_WHAT TO PRODUCE_: Please return the lines of the data that contain "Choose".

(EXTRACTED INFORMATION begins)

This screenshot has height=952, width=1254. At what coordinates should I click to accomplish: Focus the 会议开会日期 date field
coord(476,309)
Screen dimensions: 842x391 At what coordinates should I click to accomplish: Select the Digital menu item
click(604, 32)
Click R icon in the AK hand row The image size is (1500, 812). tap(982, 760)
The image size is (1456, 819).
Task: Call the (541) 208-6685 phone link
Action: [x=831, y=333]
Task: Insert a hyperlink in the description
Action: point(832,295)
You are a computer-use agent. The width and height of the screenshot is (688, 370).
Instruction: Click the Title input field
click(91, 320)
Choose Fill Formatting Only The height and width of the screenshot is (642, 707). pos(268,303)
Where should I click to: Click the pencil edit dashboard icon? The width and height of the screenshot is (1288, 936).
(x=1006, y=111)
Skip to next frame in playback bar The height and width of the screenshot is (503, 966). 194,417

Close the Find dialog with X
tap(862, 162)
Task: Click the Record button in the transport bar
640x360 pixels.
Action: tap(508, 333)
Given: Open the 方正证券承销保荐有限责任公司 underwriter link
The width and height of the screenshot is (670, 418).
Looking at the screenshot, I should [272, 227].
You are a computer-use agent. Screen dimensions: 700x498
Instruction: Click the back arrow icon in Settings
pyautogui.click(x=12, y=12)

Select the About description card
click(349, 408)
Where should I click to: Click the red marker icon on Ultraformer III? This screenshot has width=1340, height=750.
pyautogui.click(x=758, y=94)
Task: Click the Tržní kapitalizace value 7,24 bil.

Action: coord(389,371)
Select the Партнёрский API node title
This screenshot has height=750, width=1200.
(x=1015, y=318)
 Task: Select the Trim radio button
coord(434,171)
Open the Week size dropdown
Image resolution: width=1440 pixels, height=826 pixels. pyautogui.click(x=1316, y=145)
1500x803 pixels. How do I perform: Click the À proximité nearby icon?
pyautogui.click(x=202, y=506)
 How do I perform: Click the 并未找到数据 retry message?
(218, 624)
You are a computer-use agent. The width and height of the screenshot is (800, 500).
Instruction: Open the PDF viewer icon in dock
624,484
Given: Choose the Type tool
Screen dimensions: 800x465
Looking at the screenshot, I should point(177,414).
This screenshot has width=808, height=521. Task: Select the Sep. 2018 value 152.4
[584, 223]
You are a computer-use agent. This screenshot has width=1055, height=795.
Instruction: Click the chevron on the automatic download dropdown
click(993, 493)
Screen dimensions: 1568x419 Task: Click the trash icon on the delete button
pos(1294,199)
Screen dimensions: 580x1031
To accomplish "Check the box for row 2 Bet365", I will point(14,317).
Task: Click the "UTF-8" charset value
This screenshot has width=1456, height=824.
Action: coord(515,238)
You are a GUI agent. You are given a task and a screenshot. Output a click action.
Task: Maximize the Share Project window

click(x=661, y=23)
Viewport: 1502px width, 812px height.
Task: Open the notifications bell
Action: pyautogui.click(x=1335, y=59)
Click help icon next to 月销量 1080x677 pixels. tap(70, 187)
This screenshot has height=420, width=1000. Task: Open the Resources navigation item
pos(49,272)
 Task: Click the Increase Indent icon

(EXTRACTED INFORMATION ends)

_ANSWER BELOW_:
Choose Fill Formatting Only The height and width of the screenshot is (642, 707). pos(268,303)
Given: Choose the Type tool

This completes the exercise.